ALORS QUE D'UNE PART la contrefaçon de brevet est un délit instantané ; que chaque atteinte au droit du breveté constitue un acte de contrefaçon distinct soumis à sa propre prescription ; que cette prescription ne court ainsi distributivement, pour chaque fait, que du jour de sa commission et ne peut donc, par hypothèse, être interrompue pour des faits futurs non encore commis, avant même d'avoir commencé à courir ; qu'en retenant cependant en l'espèce que l'assignation délivrée le 13 mars 1997, visant aussi bien les faits prétendument commis au jour de la saisie-contrefaçon que ceux commis postérieurement à l'introduction de l'instance, avait valablement interrompu la prescription à l'égard de faits de contrefaçon à venir, non encore commis, la Cour d'appel a violé l'article L 615-8 du Code de la propriété intellectuelle ;

ALORS QUE D'AUTRE PART l'assignation délivrée le 13 mars 1997 pouvait d'autant moins interrompre la prescription qu'aucun acte de contrefaçon ne pouvait être poursuivi avant la date d'opposabilité du brevet aux tiers – soit comme le constate elle-même la Cour d'appel avant sa délivrance le 14 mai 1997 ; qu'en retenant cependant que l'assignation délivrée antérieurement à cette date, le 13 mars 1997, avait interrompu la prescription des faits commis entre le 14 mai 1997, date d'opposabilité du brevet et le 10 septembre 2004, cependant qu'une telle assignation, dénonçant des faits non fautifs à sa date de délivrance, ne pouvait avoir d'effet interruptif à l'égard de faits futurs de contrefaçon non encore commis, la Cour d'appel a derechef violé l'article L 615-8 du Code de la propriété intellectuelle.

● Données fournies:
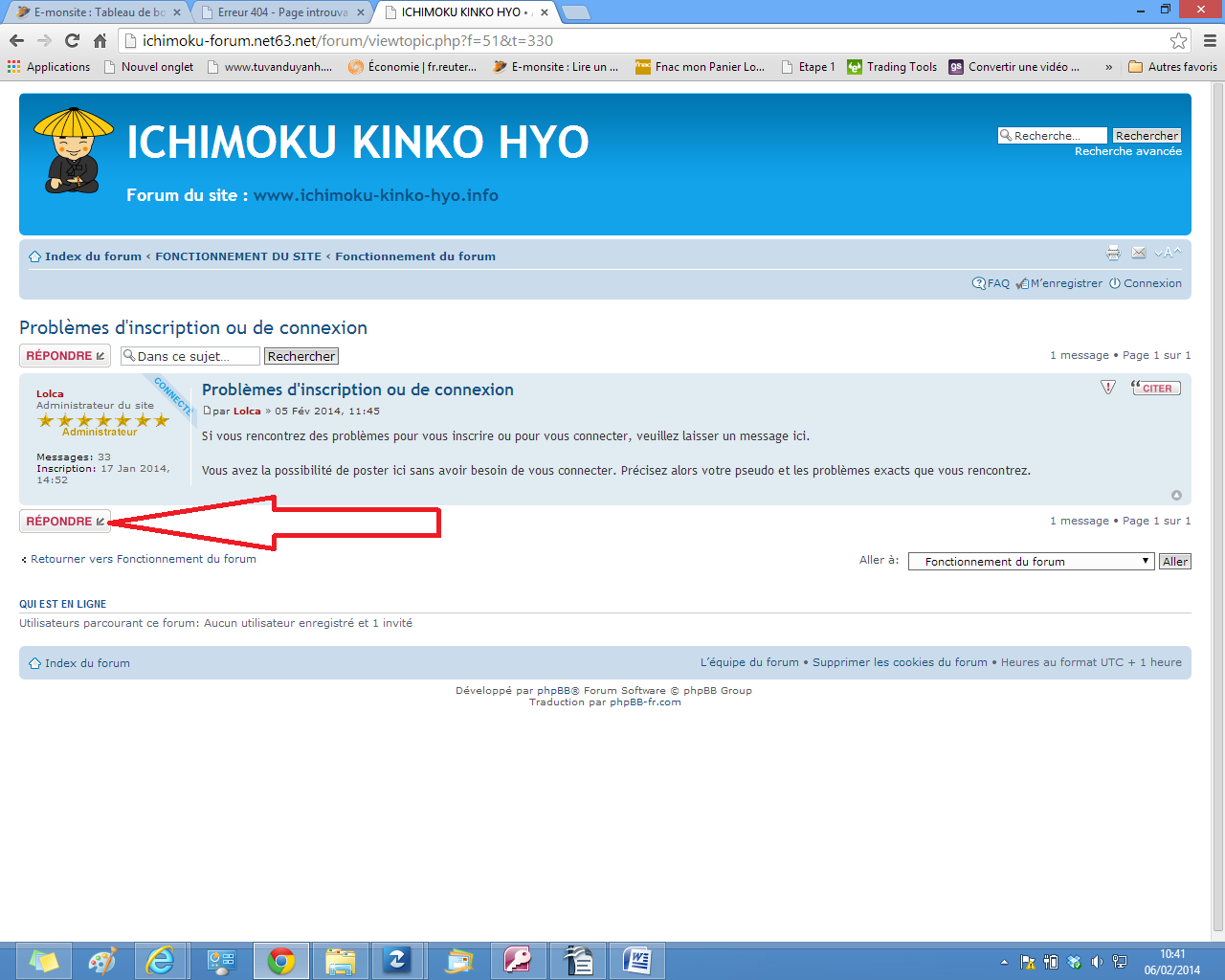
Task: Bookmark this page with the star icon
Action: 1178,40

● Exercice court:
Citez fidèlement le passage du texte sur la prescription de la contrefaçon de brevet qui commence par les mots contenant "ALORS QUE D'AUTRE" et se termine par "la propriété intellectuelle.". Les données ne servent pas pour cet exercice.

● Corrigé:
ALORS QUE D'AUTRE PART l'assignation délivrée le 13 mars 1997 pouvait d'autant moins interrompre la prescription qu'aucun acte de contrefaçon ne pouvait être poursuivi avant la date d'opposabilité du brevet aux tiers – soit comme le constate elle-même la Cour d'appel avant sa délivrance le 14 mai 1997 ; qu'en retenant cependant que l'assignation délivrée antérieurement à cette date, le 13 mars 1997, avait interrompu la prescription des faits commis entre le 14 mai 1997, date d'opposabilité du brevet et le 10 septembre 2004, cependant qu'une telle assignation, dénonçant des faits non fautifs à sa date de délivrance, ne pouvait avoir d'effet interruptif à l'égard de faits futurs de contrefaçon non encore commis, la Cour d'appel a derechef violé l'article L 615-8 du Code de la propriété intellectuelle.